I've heard many people say "big black eyes," and I'm curious whether or not we must put an and in-between big and black.
To me, since big and black are describing eyes, it is necessary to put an and between the two. Is it just a careless mistake?
I've heard many people say "big black eyes," and I'm curious whether or not we must put an and in-between big and black.
To me, since big and black are describing eyes, it is necessary to put an and between the two. Is it just a careless mistake?
The "and" is not wrong, but it is much less common than commas, except when the adjectives all come from a fixed expression like "salt-and-pepper hair" or "a fat, dumb, and happy audience".
Other than that, it's mostly used for euphony:
I will not cease from mental fight,
Nor shall my sword sleep in my hand,
Till we have built Jerusalem
In England's green and pleasant land.
-- William Blake
Blake certainly could have written "green, pleasant land", but it would have sounded too prosaic. Compare:
Go to the banks of the great grey-green, greasy Limpopo River, all set about with fever-trees, and find out.
-- Rudyard Kipling
Note the lack of a comma after "great"; since it cannot go anywhere else in the list, it is considered not part of the list at all and no comma. Since "grey" and "green" are acting in combination, they are hyphenated. The proper name Limpopo is technically an adjective, but by the previous rule, still no comma.

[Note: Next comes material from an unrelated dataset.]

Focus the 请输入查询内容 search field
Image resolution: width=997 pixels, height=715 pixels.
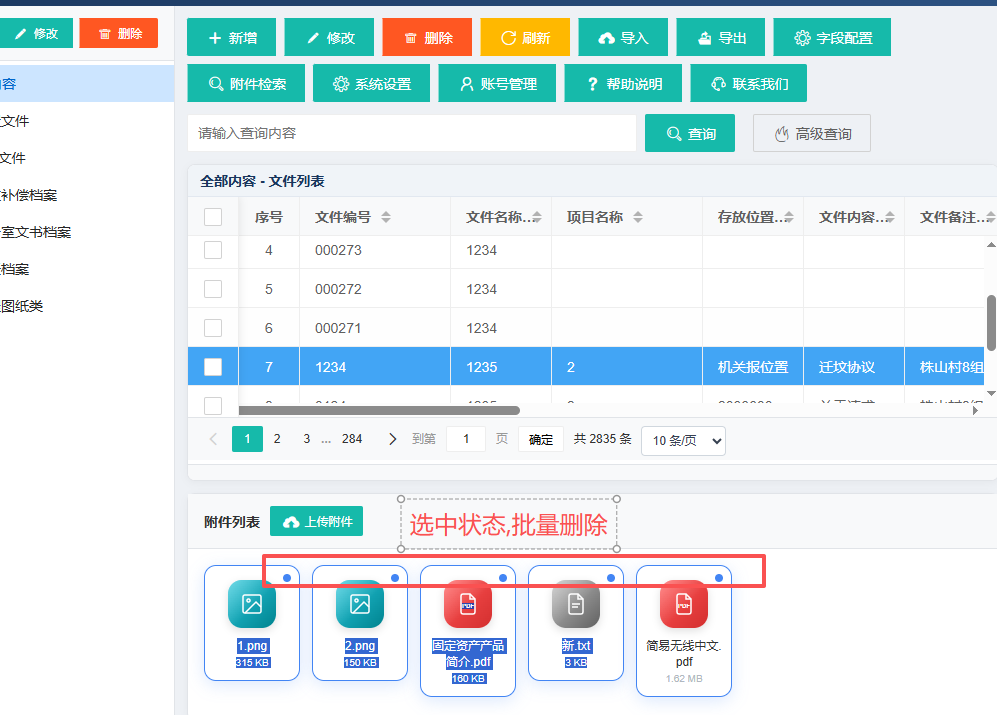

If you are repeating an adjective for emphasis, never use "and":
It is a far, far better thing that I do, than I have ever done; it is a far, far better rest that I go to than I have ever known.
-- Dickens
"Far and far better thing" would be very, very wrong.
Medica uses the example large white Italian silk pill-box to illustrate what she calls "families". (I assume she means a pill-box that is silk and is Italian; if the box were made of or for Italian silk, you should write "Italian-silk box".)
You can write "a large and white box", although I doubt a native speaker would, but writing "a large and Italian box" is wrong. The degree of difference between the words needed for this rule to kick in is vague: "large and Italian", wrong; "large and heavy", no problem (large and heavy both describe physical attributes); "large and white", eh a little unidiomatic.
What [punishment] will you get? Uh, a ... large and painful hickey.
-- Woody Allen
The mention of nationalities reminds me. If two adjectives describe different members of a collective noun, you use "and", so you write "a German and Irish crowd" if the people in the crowd came from those two countries.
By contrast, if two adjectives describe different parts of a single object, you use "and" with hyphens. So, "a black-and-white photograph", "a ham-and-eggs breakfast", "stop-and-go traffic".
Putting these last two rules together, we see "a German and Irish family" would feature members from Germany and Ireland, but in a "a German-Irish family", every member of the family would have ancestors from there.
The 'and' can be substituted for a comma. For example 'big, black eyes'. It follows the rule for writing lists separated by commas where the last item has an 'and'. For example "I need bread, milk, butter and eggs". Overall 'big and black eyes' sounds unwieldy but isn't strictly wrong.
The actual answer to your question is, no, you do not have to put in the and.
All three possibilities are common: ands, commas, or nothing at all.
You can see any number of commonplace examples of all three.
As many mentioned, this is a many-times duplicated question, so just search around.